→ Extrait à lire
########################################
Pourquoi y a-t-il des déconversions de la Bio ? La Bio est plus technique donc il est plus simple de démarrer directement en Bio plutôt que de passer du conventionnel au Bio (même si bien sûr et heureusement, il est tout à fait possible, avec de la patience et du soutien, de passer en Bio).
On remarque que le monde agricole est contrôlé par les industriels. Lorsque la demande en Bio a augmenté, le mot d’ordre a été « passez en Bio ». Donc plusieurs exploitations sont passées Bio, mais pas pour les bonnes raisons… Lorsque la Bio a baissé, ces agriculteurs se sont vus fortement suggérer de quitter la Bio pour revenir en conventionnel.
La Bio dans les cantines ? Normalement, cela devrait venir en soutien à la filière Bio. 20% des aliments devraient être Bio. Hors aujourd’hui seulement 5% le sont…
Un repas qui coûte 10€, ne comprend dans son tarif que 1,50€ de matières premières. Tout le reste concerne les charges et autres frais.
########################################
→ Documents fournis

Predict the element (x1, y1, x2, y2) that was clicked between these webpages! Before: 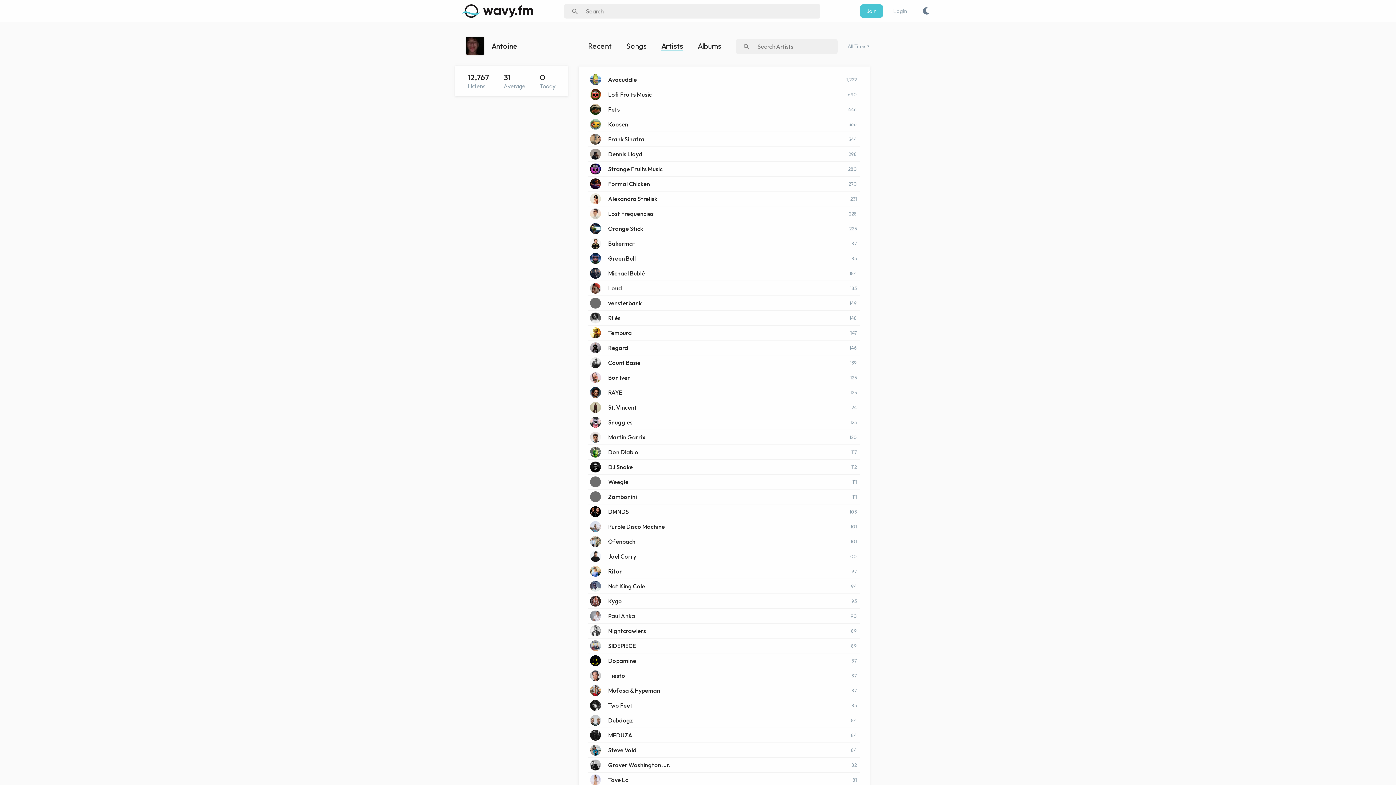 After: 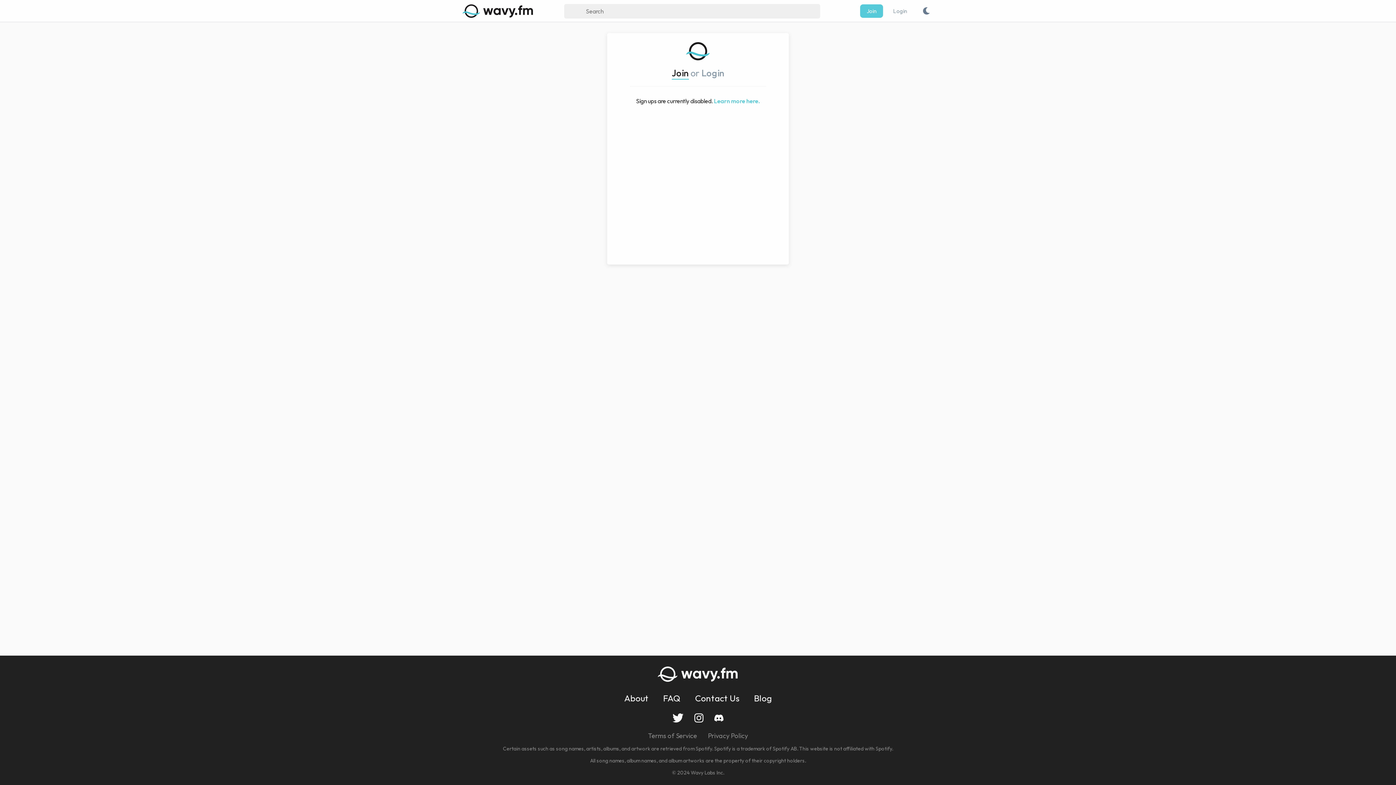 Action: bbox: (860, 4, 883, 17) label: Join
########################################
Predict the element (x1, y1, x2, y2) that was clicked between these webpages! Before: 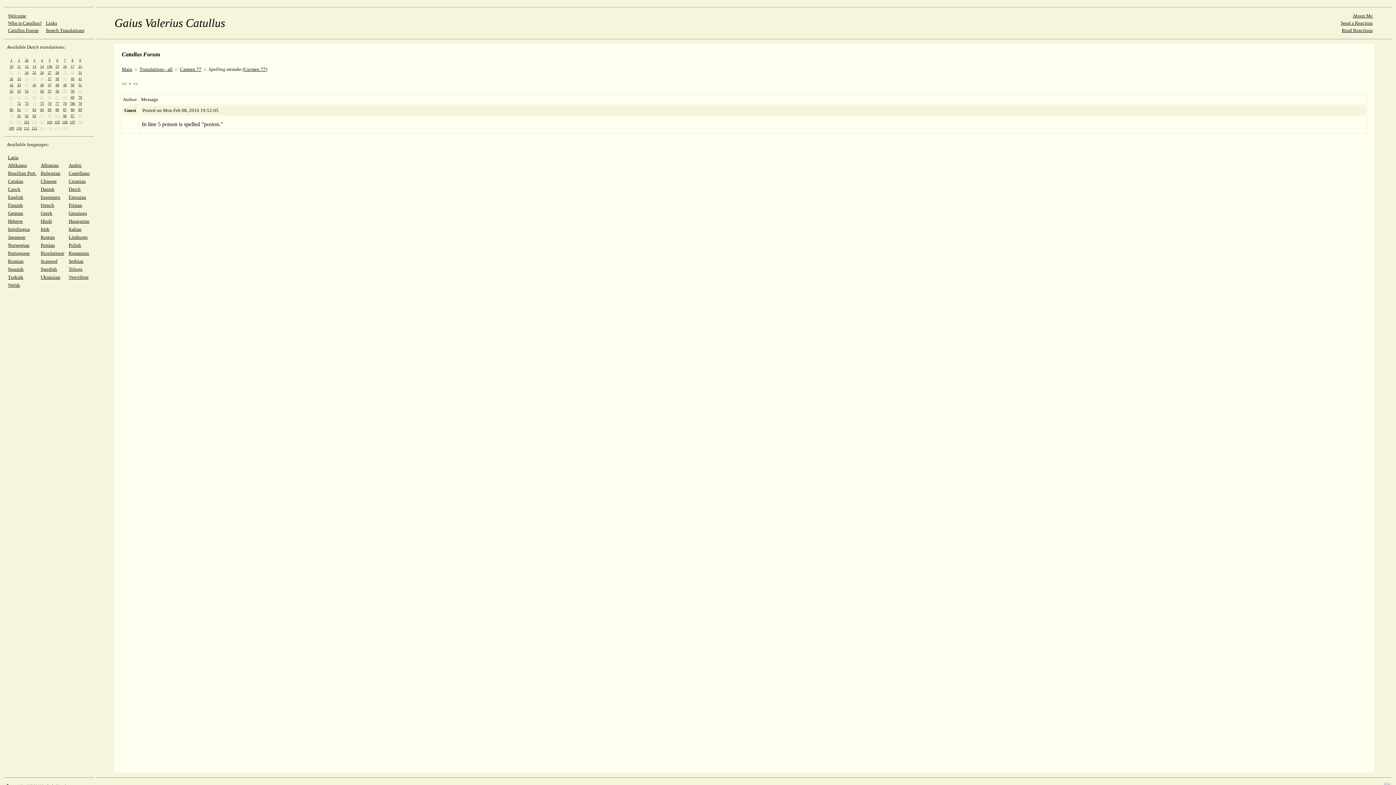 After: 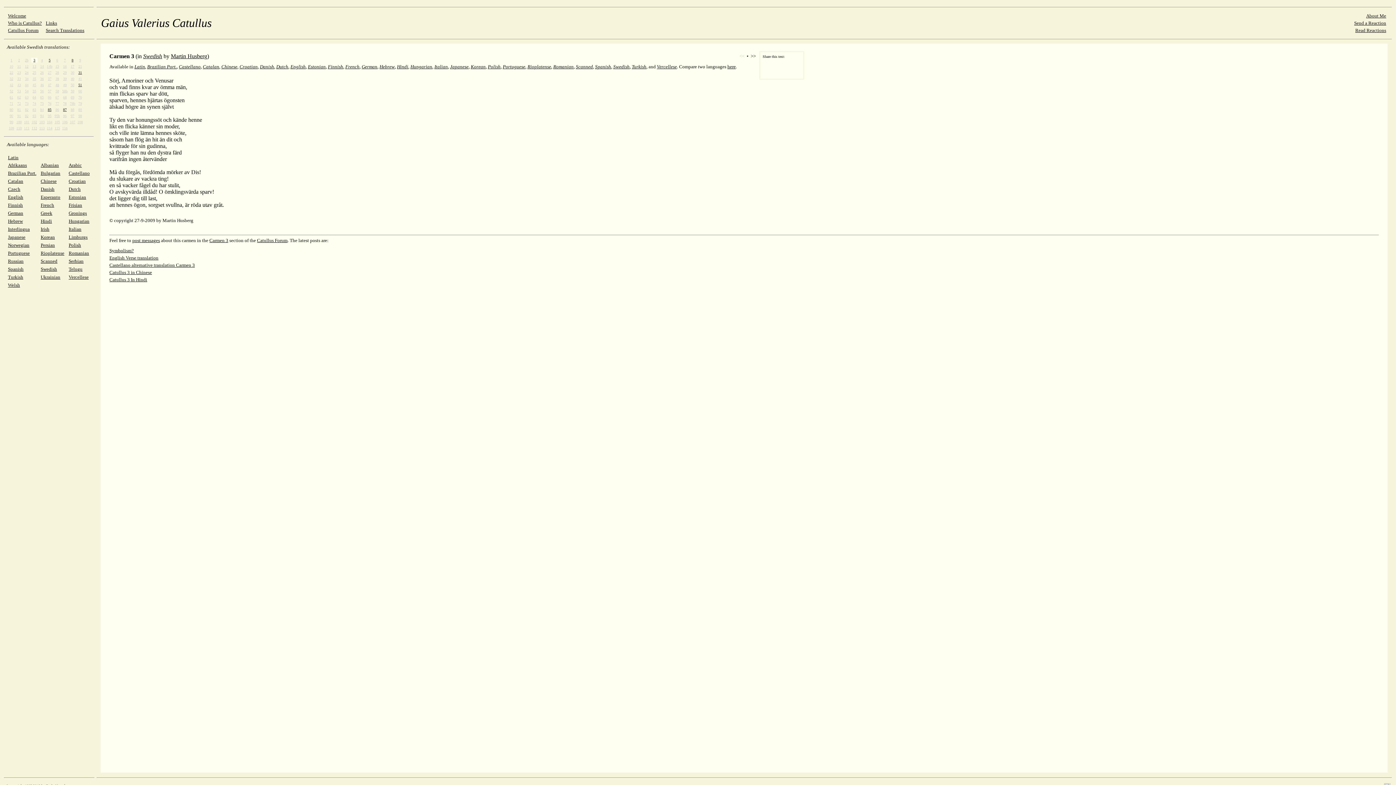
########################################
→ Consignes des tâches
A. Répondez aux questions suivantes à l'aide de l'extrait à lire ci-dessus :
(i) Selon l'extrait, qu'est-ce qui rend plus simple de démarrer directement en Bio ?
(ii) Quelle part des aliments servis dans les cantines devrait être Bio ?
(iii) Pour un repas qui coûte 10 €, quel montant correspond aux matières premières ?
B. Traduisez en anglais la phrase suivante de l'extrait à lire : « On remarque que le monde agricole est contrôlé par les industriels. »

→ Résultats des tâches
A.
(i) La Bio est plus technique.
(ii) 20 % des aliments.
(iii) 1,50 €.

B. It can be observed that the farming world is controlled by industrial companies.